Task description. Please tally every line in the listing below where the word "swatch" appears, then give the number and nothing more.
━━━ Provided records ━━━
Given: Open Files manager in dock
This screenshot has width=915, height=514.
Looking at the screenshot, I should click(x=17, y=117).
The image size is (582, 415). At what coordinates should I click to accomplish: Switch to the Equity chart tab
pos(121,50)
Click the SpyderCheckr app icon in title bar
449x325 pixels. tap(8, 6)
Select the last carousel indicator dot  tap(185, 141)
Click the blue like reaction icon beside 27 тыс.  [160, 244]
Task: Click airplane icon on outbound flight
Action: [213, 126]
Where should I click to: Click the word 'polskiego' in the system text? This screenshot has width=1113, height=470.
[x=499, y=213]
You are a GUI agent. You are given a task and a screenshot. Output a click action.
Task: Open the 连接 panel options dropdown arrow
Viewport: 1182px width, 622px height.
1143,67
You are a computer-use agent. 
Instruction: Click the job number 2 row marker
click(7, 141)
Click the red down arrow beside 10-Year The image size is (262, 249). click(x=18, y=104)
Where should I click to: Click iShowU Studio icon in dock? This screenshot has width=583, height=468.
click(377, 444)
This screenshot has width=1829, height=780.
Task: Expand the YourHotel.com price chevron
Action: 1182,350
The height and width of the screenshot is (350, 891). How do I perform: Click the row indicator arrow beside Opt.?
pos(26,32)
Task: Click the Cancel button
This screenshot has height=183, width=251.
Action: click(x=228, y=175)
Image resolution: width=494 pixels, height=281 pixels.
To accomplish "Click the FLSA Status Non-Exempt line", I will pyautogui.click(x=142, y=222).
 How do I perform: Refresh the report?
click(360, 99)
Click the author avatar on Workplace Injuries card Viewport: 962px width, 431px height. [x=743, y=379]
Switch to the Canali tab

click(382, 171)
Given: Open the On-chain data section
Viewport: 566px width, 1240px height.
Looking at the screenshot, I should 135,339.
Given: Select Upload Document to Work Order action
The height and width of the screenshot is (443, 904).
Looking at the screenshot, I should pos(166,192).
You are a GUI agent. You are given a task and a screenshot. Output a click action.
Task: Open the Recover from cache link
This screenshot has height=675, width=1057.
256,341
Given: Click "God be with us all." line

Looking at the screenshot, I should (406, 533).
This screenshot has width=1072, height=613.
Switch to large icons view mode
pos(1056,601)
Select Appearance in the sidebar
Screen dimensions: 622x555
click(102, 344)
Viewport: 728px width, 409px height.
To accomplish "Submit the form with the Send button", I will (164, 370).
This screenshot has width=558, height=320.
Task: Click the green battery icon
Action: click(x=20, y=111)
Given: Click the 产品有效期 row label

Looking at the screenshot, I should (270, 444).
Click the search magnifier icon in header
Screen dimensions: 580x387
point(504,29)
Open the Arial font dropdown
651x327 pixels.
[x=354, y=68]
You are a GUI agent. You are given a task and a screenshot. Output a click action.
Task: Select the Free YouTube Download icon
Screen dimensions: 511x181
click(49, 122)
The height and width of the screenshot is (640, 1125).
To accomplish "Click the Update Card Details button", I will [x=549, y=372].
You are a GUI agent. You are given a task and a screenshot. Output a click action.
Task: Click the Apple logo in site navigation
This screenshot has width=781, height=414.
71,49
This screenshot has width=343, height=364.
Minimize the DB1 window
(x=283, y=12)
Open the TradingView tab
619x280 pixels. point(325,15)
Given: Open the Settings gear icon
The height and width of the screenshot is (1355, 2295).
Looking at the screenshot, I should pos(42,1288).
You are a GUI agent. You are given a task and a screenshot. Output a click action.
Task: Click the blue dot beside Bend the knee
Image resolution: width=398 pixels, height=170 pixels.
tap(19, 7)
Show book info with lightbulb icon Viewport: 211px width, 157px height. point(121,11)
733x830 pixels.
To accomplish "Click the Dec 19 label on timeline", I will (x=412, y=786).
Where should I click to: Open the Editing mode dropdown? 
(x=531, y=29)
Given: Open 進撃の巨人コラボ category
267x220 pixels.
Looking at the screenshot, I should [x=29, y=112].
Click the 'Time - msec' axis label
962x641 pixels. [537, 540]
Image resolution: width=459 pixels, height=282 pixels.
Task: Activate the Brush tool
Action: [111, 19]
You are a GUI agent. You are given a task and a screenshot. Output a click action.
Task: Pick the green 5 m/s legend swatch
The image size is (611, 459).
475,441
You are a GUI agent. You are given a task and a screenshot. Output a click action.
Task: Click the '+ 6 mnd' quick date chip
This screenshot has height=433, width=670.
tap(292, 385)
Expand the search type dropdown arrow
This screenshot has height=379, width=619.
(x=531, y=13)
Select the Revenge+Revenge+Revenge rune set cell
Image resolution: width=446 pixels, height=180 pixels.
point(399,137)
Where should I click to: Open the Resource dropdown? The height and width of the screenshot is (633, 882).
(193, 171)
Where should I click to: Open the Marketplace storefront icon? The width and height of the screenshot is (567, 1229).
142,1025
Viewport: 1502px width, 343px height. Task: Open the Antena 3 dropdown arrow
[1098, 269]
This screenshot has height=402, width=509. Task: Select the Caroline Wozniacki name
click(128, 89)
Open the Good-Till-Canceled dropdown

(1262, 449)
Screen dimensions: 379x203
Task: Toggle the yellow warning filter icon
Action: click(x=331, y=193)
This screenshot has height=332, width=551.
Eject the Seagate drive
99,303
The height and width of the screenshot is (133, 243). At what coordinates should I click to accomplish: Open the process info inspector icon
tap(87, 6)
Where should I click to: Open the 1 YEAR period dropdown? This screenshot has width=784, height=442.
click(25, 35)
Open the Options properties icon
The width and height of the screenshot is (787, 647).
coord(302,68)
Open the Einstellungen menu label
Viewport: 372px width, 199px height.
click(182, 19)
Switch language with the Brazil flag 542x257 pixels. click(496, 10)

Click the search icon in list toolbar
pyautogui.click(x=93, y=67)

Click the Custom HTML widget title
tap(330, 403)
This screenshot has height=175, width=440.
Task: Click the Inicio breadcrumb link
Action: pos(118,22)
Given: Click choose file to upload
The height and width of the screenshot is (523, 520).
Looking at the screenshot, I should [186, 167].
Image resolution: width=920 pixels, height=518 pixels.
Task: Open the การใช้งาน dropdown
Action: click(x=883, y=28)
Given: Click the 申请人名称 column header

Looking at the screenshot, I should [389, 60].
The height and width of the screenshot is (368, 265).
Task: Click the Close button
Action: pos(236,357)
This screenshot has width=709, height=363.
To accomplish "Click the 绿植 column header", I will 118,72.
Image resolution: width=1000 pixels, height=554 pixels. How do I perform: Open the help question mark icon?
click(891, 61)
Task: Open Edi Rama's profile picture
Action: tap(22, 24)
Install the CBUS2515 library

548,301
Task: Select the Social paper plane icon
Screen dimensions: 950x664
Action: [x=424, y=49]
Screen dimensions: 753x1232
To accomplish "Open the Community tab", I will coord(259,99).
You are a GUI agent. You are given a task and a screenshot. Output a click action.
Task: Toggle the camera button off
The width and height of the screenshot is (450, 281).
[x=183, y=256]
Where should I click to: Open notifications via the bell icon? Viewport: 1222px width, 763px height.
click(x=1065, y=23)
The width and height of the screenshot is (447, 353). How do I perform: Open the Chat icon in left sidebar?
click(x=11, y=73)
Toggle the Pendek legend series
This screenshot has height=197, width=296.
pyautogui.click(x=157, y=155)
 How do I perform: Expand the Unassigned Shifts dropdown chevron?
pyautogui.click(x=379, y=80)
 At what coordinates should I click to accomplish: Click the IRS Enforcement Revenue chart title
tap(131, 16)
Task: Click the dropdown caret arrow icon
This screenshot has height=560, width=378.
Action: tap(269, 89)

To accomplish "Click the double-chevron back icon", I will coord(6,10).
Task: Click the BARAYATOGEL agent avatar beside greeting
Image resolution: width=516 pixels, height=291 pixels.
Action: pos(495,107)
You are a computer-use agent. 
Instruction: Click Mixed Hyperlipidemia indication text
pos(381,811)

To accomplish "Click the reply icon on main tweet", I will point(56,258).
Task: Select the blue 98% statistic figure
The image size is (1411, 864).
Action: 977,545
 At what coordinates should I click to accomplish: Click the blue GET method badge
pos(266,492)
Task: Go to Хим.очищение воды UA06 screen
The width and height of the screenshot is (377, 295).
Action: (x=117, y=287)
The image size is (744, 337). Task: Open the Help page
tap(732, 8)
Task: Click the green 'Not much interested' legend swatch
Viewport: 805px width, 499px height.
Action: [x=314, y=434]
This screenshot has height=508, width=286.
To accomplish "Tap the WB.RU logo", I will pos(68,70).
━━━
Solved problem. 2